[THE TASKS]:
1. In the saltmarsh mask text, what was used to exclude water channels before the clustering step?
2. List every kind of non-saltmarsh area that the saltmarsh mask text names as part of the Ria Formosa.
** Start of EXTRACT TO READ **
While we have features for the desired saltmarsh communities, we do not have any data for non-saltmarsh zones. This means that if we apply our model to our full data-set, all of the Ria Formosa will be classified as a saltmarsh community (which is not true, as there are dunes, water channels, seagrass meadows, etc).
There were 2 broad approaches to working around this issue: 1. Supervised - Select areas to collect training data for non-saltmarsh areas and add those classes to our model 2. Unsupervised - Classify all of the Ria into similar areas and then, manually, exclude those which are clearly not saltmarsh.
Approach 1 would probably have been more rigorous, but I decided that approach 2 could be easier and quicker.
So, to create the saltmarsh mask, I first used an NDVI threshhold to exclude water channels. Then, I applied k-means to the individual pixels, using all available predictors. I then loaded that information into QGIS and went over my study area, noting which clusters represented saltmarsh. There were some “loose” pixels, especially near the edge of the channels. I drew polygons covering them and used those polygons as an additional mask. After all cleanup, I had a single-layer raster with 1 values for pixels over saltmarsh and 0 for non-saltmarsh. This mask was then applied to the full raster file, and all data outside of marshes was removed.
clusters <- raster::raster("./outputs/saltmarsh_mask/ria_clusters-20all.tif")
mask2 <- raster::raster("./outputs/saltmarsh_mask/saltmarsh_clusters.tif")
par(mfrow = c(2,1),
mai = c(0.5, 0.5, 0.2,0))
raster::plot(
clusters,
col = rainbow(20),
ext = plot_ext,
main = "All clusters created by k-means",
legend = FALSE)
raster::plot(
mask2,
col = "black",
ext = plot_ext,
main = "Areas classified as saltmarsh (black = saltmarsh)",
legend = FALSE)
** End of EXTRACT TO READ **
** Start of EXTRACTED RECORDS **
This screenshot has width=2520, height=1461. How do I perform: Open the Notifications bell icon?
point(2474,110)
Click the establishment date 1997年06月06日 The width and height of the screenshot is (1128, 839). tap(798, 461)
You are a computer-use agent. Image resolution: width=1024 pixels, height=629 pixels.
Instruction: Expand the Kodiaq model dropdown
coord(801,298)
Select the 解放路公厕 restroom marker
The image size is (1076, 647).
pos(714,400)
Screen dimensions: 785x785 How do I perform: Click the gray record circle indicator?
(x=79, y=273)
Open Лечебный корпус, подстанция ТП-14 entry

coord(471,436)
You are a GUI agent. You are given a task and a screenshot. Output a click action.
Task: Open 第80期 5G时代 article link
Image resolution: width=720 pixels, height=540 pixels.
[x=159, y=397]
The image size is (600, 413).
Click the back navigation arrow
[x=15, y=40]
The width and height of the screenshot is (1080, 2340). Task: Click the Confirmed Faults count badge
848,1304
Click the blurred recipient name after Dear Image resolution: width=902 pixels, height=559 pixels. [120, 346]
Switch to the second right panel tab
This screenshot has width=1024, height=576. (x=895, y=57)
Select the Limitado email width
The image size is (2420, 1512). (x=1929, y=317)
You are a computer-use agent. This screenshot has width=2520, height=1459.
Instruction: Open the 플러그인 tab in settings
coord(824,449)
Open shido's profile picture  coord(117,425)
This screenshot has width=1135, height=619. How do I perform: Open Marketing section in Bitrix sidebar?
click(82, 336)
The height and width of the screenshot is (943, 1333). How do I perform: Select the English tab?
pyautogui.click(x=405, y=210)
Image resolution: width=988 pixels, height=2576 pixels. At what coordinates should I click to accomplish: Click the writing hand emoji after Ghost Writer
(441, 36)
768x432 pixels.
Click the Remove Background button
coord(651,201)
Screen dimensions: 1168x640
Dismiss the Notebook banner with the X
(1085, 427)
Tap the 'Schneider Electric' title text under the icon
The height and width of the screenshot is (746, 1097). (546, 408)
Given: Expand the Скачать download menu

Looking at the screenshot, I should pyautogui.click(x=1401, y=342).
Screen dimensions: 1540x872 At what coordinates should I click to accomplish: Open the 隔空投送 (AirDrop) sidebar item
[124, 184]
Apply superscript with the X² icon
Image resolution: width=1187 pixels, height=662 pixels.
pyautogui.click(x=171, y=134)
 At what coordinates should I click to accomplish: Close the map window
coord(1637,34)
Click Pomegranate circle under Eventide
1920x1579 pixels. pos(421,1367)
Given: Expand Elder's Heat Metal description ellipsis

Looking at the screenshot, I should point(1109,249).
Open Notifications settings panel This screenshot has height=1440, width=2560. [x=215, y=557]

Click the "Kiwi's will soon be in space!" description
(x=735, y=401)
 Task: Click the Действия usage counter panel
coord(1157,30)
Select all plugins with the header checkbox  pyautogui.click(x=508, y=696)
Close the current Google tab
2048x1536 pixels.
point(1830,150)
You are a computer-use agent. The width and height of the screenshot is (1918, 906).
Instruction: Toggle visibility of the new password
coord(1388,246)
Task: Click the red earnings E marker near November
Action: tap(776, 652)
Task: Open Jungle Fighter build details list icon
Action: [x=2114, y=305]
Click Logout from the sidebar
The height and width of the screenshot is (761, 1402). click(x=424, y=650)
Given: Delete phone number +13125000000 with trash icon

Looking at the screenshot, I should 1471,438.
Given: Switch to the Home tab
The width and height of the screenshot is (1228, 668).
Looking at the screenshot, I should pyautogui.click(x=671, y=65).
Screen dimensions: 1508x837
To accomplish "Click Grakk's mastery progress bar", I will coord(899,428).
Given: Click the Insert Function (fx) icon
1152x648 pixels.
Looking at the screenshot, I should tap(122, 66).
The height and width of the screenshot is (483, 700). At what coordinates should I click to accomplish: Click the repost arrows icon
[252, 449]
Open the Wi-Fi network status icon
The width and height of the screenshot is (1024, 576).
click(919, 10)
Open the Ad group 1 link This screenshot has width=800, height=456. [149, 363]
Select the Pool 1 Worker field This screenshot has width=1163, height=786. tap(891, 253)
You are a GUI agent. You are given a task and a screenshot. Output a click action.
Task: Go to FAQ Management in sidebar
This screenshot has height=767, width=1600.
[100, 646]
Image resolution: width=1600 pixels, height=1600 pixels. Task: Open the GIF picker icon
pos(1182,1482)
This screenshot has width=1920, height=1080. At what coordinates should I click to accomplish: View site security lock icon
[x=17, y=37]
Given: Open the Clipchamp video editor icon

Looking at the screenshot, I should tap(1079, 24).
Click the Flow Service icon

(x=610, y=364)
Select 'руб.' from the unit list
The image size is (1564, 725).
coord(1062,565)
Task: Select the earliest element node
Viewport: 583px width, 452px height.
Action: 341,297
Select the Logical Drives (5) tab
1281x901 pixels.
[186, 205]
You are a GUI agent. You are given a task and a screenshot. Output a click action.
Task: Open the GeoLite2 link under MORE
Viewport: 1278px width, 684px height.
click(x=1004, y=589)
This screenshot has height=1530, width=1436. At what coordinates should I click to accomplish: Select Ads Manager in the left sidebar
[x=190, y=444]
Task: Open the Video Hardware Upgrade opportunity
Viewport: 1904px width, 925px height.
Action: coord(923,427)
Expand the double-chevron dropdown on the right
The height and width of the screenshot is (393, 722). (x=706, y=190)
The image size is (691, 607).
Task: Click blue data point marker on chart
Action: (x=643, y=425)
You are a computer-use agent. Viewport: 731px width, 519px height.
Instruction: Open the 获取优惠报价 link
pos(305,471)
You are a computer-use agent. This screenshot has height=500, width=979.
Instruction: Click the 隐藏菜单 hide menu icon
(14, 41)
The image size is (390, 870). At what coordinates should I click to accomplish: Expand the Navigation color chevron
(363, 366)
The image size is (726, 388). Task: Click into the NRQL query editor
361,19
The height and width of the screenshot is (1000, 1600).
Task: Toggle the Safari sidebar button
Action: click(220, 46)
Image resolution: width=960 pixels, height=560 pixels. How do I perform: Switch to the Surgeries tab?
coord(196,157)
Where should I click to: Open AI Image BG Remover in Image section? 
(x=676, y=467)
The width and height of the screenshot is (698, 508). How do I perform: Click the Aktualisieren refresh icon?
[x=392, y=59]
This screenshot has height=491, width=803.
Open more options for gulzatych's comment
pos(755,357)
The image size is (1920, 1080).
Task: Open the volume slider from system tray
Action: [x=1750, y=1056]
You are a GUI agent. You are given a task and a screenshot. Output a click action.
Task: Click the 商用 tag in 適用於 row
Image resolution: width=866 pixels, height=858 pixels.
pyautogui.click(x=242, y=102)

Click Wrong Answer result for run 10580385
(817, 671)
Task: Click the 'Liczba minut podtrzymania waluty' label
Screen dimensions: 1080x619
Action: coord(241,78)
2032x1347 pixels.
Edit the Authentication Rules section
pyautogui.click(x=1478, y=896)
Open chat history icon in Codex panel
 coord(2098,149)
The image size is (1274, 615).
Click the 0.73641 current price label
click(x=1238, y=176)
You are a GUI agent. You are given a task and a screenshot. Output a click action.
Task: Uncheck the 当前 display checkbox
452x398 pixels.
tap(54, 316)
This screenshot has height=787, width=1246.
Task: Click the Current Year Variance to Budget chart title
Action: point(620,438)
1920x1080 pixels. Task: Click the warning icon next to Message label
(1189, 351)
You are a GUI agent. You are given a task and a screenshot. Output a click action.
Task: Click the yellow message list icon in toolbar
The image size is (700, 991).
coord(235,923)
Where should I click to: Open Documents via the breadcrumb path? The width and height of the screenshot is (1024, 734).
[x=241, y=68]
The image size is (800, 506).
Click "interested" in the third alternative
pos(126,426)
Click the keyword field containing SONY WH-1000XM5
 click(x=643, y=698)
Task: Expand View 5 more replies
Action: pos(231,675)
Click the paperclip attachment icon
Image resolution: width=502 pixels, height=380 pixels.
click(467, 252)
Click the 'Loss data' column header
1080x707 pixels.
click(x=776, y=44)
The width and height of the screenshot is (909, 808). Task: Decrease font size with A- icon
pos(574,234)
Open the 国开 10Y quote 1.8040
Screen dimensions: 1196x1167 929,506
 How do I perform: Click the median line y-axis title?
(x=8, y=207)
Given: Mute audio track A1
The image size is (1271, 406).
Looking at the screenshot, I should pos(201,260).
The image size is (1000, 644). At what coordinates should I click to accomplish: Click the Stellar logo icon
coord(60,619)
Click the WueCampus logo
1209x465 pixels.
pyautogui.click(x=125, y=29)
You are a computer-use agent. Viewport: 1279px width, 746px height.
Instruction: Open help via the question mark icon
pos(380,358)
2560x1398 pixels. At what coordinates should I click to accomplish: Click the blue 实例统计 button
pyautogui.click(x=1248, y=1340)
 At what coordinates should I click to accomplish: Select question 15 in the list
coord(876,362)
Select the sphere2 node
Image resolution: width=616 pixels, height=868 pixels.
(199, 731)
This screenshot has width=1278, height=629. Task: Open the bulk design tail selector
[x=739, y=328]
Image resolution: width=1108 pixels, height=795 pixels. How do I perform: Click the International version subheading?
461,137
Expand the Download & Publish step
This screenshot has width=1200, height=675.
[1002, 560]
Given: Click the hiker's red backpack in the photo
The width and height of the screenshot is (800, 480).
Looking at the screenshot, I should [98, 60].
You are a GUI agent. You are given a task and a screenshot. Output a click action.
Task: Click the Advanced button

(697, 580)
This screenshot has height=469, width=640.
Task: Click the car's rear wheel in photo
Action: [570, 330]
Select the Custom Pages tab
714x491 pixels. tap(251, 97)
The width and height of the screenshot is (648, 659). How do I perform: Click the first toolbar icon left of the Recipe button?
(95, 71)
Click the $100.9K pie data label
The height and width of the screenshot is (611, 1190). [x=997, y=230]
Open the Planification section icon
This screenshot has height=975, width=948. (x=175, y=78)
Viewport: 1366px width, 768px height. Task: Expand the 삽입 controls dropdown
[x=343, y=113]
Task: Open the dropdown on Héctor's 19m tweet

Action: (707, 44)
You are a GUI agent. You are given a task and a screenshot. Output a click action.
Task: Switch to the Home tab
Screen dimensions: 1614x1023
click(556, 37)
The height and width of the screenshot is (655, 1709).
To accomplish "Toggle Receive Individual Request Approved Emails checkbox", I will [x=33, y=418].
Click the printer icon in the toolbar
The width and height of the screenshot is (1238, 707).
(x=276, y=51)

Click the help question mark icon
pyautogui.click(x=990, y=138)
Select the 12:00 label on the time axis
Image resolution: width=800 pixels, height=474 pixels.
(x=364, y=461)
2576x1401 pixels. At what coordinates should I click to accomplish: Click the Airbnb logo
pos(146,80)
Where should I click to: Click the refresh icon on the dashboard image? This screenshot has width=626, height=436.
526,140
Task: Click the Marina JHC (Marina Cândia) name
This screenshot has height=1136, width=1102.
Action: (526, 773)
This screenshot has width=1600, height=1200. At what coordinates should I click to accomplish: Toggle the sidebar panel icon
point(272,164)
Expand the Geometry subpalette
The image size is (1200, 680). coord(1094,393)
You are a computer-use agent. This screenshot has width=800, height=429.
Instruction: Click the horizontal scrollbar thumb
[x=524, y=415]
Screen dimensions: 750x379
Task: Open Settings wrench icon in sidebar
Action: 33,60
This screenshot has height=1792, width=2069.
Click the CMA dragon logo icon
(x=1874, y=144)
** End of EXTRACTED RECORDS **
[FINAL ANSWERS]:
1. An NDVI threshold.

2. Dunes, water channels, seagrass meadows